Local students watch their astronaut take off in the Discovery

These are the events that will provide role models for kids. We need scientist role models, not athletes. Athletes may be fun to watch.. but they contribute only entertainment to life. You can't eat that. What we need are scientists who can help come up with new ways to feed the exploding population on the earth, or a way to save the various animal habitats that are being destroyed because people keep taking over the land they need to live...

Reading about the astronauts, the space shuttles, and the International Space Station aren't only confined to news reports like the one below.

You can actually talk to astronauts online! Many of them have twitter accounts!

http://twitter.com/NASA_Astronauts

Meadowlark students watch the launch of the space shuttle Discovery with an alum of the school on board

Impressive as it was to watch the shuttle Discovery roar into the predawn darkness above Cape Canaveral, Fla., early Monday morning with former Eugene resident James Dutton Jr. aboard, the allure of space travel was lost on some of the kids at his old elementary school.

“I’m kind of scared that I might float off,” said third-grader Sydney Nash, who gathered with her 200-some schoolmates in the Meadowlark Elementary School cafeteria soon after the start of school to watch tape-delay footage of the nearly flawless 3:21 a.m. (PDT) launch.

Seated on the floor watching the NASA Web site digitally projected on a big screen, Sydney kept her hands firmly in her lap when Principal Juan Cuadros asked how many of the children might want to visit outer space some day. Classmate Katelyn Steward wavered, raising her hand a bit, then thinking better of it.

“I’m so-so,” she said. “I think it’d be cool, but really scary.”

What all the kids can agree on is how proud they are that a Meadowlark alum is piloting the shuttle to the international space station, fulfilling a dream of becoming an astronaut. What’s more, he has taken into space with him a banner with photos of every student and staff member at Meadowlark, and he has said he hopes to personally return it later this year.

“It’s pretty cool — he went here, so he wanted to do something for this school,” said third-grader Josiah Jones, who has reservations but wouldn’t write off space travel.

Among other items Dutton has taken on the 12-day resupply mission are another banner made by Sheldon High School students, some Sheldon Irish shamrocks, a University of Oregon car flag and a gold-plated 1958 Rose Bowl ring belonging to the late Len Casanova, legendary UO football coach and athletic director.
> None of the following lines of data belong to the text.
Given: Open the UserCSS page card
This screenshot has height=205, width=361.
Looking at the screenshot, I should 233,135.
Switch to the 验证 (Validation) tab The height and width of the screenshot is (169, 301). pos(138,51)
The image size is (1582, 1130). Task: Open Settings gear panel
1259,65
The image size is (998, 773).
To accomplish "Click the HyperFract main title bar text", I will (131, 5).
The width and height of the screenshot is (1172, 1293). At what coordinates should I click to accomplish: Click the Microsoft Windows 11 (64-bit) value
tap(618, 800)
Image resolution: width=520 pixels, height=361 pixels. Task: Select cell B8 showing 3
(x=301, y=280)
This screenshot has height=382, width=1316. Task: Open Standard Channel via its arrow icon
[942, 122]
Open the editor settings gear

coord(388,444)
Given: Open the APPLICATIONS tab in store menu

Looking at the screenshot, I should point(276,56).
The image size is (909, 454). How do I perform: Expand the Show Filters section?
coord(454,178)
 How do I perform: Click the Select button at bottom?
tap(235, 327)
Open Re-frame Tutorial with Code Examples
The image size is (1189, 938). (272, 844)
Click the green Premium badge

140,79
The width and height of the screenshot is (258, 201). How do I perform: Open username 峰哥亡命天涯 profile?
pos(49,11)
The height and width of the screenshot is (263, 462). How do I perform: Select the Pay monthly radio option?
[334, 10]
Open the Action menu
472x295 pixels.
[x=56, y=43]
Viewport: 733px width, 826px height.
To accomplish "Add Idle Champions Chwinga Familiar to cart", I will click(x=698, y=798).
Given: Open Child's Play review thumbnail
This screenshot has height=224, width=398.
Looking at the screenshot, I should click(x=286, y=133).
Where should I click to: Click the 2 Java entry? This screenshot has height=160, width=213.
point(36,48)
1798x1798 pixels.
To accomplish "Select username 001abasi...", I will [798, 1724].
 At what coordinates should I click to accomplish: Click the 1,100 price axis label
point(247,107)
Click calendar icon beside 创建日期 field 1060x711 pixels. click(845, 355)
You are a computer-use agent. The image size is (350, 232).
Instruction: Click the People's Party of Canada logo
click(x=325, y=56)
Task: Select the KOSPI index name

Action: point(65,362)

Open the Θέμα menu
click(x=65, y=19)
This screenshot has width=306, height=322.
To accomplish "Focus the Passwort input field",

This is Dutton’s first time in space, and one of just four shuttle missions NASA has planned this year before retiring the orbiters in September.

Known as “Jimmy” to friends and family, Dutton, 41, already was talking about becoming an astronaut when he was at Meadowlark in the 1970s. He went on to Cal Young Middle School and graduated from Sheldon High in 1987.

He graduated with honors from the Air Force Academy in 1991 with a degree in astronautical engineering, then earned his master’s in aeronautics and astronautics in 1994 from the University of Washington. He then became an Air Force fighter pilot, flying F-15 combat air patrols in Iraq, and later served as a test pilot.

Dutton now lives in Houston with his wife, 1988 Sheldon grad Erin Ruhoff Dutton, and their four sons. But his local connections remain strong, said Nancy Muhlheim of Eugene, the mother of one of his closest friends.

Her son, Eric Muhlheim, a Disney executive who briefly attended Meadowlark and graduated with Dutton from Sheldon, is one of seven former high school classmates who traveled to Florida — in his case, from his home in Shanghai, China — to see Dutton off Monday morning. Also on hand was Linda Ague, a retired Cal Young librarian who helped Dutton research a school project about what it would take to become an astronaut.

A handful of students in Phyllis Ryan’s third-grade class at Meadow­lark also rose in the wee hours to watch the shuttle liftoff on their home TVs. They’ve done a space-related art project in honor of Dutton, and got a taste of what it takes to train for space when they visited the Science Factory for a screening of “Astronaut.”

“It was really exciting to see it,” said Isabelle Briggs, who went back to bed after watching it. “I’ve never seen anybody go off into space before.”